- What you should do -
Give back all of the data exactly as it appears here.
☆ ☆ ☆ ☆ ☆ ☆ ☆
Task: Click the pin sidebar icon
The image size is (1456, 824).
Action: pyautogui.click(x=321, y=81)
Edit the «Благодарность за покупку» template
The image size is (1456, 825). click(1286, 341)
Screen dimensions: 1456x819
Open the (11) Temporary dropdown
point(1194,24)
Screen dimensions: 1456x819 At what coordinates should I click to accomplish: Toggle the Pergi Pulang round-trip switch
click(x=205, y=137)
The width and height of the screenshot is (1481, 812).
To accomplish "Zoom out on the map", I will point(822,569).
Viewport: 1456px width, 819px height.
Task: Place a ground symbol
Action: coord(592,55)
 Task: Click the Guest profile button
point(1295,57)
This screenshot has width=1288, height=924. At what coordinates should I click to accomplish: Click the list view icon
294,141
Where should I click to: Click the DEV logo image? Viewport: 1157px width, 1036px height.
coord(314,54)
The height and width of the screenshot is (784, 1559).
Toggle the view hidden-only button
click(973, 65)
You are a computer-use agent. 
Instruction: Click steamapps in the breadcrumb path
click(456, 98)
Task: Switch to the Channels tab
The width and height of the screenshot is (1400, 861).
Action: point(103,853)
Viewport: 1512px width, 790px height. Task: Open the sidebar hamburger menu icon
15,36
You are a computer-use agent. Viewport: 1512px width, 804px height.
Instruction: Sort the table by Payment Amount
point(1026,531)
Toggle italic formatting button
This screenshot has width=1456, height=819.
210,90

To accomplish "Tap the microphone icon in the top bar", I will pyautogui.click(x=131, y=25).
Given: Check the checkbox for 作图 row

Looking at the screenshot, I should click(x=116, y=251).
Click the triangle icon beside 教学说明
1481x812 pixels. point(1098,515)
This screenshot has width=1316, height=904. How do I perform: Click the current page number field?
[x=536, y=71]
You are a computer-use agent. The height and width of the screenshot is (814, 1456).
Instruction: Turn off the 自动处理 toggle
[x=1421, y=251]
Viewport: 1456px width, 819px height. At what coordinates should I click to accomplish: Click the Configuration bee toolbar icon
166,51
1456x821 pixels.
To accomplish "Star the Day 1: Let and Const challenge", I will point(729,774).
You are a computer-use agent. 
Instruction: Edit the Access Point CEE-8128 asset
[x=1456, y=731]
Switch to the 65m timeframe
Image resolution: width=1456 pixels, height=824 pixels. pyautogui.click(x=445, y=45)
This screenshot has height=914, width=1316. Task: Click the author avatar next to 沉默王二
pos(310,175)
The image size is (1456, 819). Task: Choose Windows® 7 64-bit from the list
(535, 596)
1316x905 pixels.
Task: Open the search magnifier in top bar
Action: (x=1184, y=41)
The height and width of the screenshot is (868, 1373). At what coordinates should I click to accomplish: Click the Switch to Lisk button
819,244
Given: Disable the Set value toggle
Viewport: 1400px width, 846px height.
☆ ☆ ☆ ☆ ☆ ☆ ☆
- Output of the task -
Task: Click the pin sidebar icon
The image size is (1456, 824).
Action: pyautogui.click(x=321, y=81)
Edit the «Благодарность за покупку» template
The image size is (1456, 825). click(1286, 341)
Screen dimensions: 1456x819
Open the (11) Temporary dropdown
point(1194,24)
Screen dimensions: 1456x819 At what coordinates should I click to accomplish: Toggle the Pergi Pulang round-trip switch
click(x=205, y=137)
The width and height of the screenshot is (1481, 812).
To accomplish "Zoom out on the map", I will point(822,569).
Viewport: 1456px width, 819px height.
Task: Place a ground symbol
Action: coord(592,55)
 Task: Click the Guest profile button
point(1295,57)
This screenshot has width=1288, height=924. At what coordinates should I click to accomplish: Click the list view icon
294,141
Where should I click to: Click the DEV logo image? Viewport: 1157px width, 1036px height.
coord(314,54)
The height and width of the screenshot is (784, 1559).
Toggle the view hidden-only button
click(973, 65)
You are a computer-use agent. 
Instruction: Click steamapps in the breadcrumb path
click(456, 98)
Task: Switch to the Channels tab
The width and height of the screenshot is (1400, 861).
Action: point(103,853)
Viewport: 1512px width, 790px height. Task: Open the sidebar hamburger menu icon
15,36
You are a computer-use agent. Viewport: 1512px width, 804px height.
Instruction: Sort the table by Payment Amount
point(1026,531)
Toggle italic formatting button
This screenshot has width=1456, height=819.
210,90

To accomplish "Tap the microphone icon in the top bar", I will pyautogui.click(x=131, y=25).
Given: Check the checkbox for 作图 row

Looking at the screenshot, I should click(x=116, y=251).
Click the triangle icon beside 教学说明
1481x812 pixels. point(1098,515)
This screenshot has width=1316, height=904. How do I perform: Click the current page number field?
[x=536, y=71]
You are a computer-use agent. The height and width of the screenshot is (814, 1456).
Instruction: Turn off the 自动处理 toggle
[x=1421, y=251]
Viewport: 1456px width, 819px height. At what coordinates should I click to accomplish: Click the Configuration bee toolbar icon
166,51
1456x821 pixels.
To accomplish "Star the Day 1: Let and Const challenge", I will point(729,774).
You are a computer-use agent. 
Instruction: Edit the Access Point CEE-8128 asset
[x=1456, y=731]
Switch to the 65m timeframe
Image resolution: width=1456 pixels, height=824 pixels. pyautogui.click(x=445, y=45)
This screenshot has height=914, width=1316. Task: Click the author avatar next to 沉默王二
pos(310,175)
The image size is (1456, 819). Task: Choose Windows® 7 64-bit from the list
(535, 596)
1316x905 pixels.
Task: Open the search magnifier in top bar
Action: (x=1184, y=41)
The height and width of the screenshot is (868, 1373). At what coordinates should I click to accomplish: Click the Switch to Lisk button
819,244
Given: Disable the Set value toggle
Viewport: 1400px width, 846px height.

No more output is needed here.